National association football team

The Albania national under-21 football team represents Albania in men's under-21 international football and is governed by the Football Association of Albania (Federata Shqiptare e Futbollit, FSHF). The team competes in the UEFA European Under-21 Championship, held biennially, and also plays friendly and qualifying fixtures throughout the year. The team is nicknamed Kuqezinjtë ("The Red and Blacks") and Shpresat e Shqipërisë ("Albania's Hopes").

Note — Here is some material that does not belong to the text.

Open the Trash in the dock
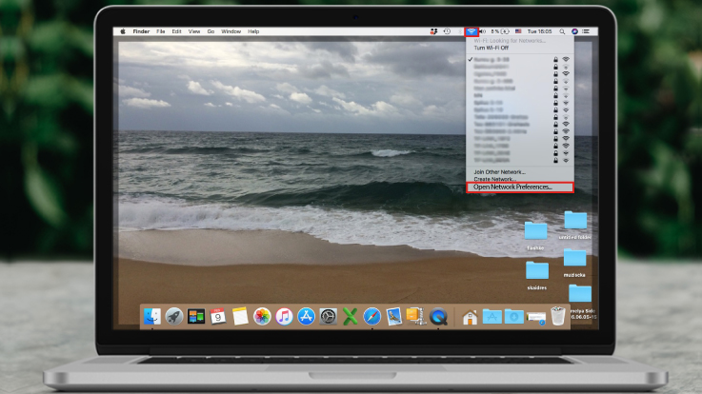 [x=558, y=316]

Home matches are typically played at Elbasan Arena or the Loro Boriçi Stadium in Shkodër.

==History==
===Balkan Youth Championship===

Albania Under-21 participated in the Balkan Youth Championship as the successor to the Albania under-23 team, competing in the 1976–78 and 1981 editions. The team won both tournaments, defeating Romania and Bulgaria respectively in the finals. In the 1978 edition, the second leg of the final against Romania ended in a 7–1 victory for Albania, which remains the team's largest win in its history.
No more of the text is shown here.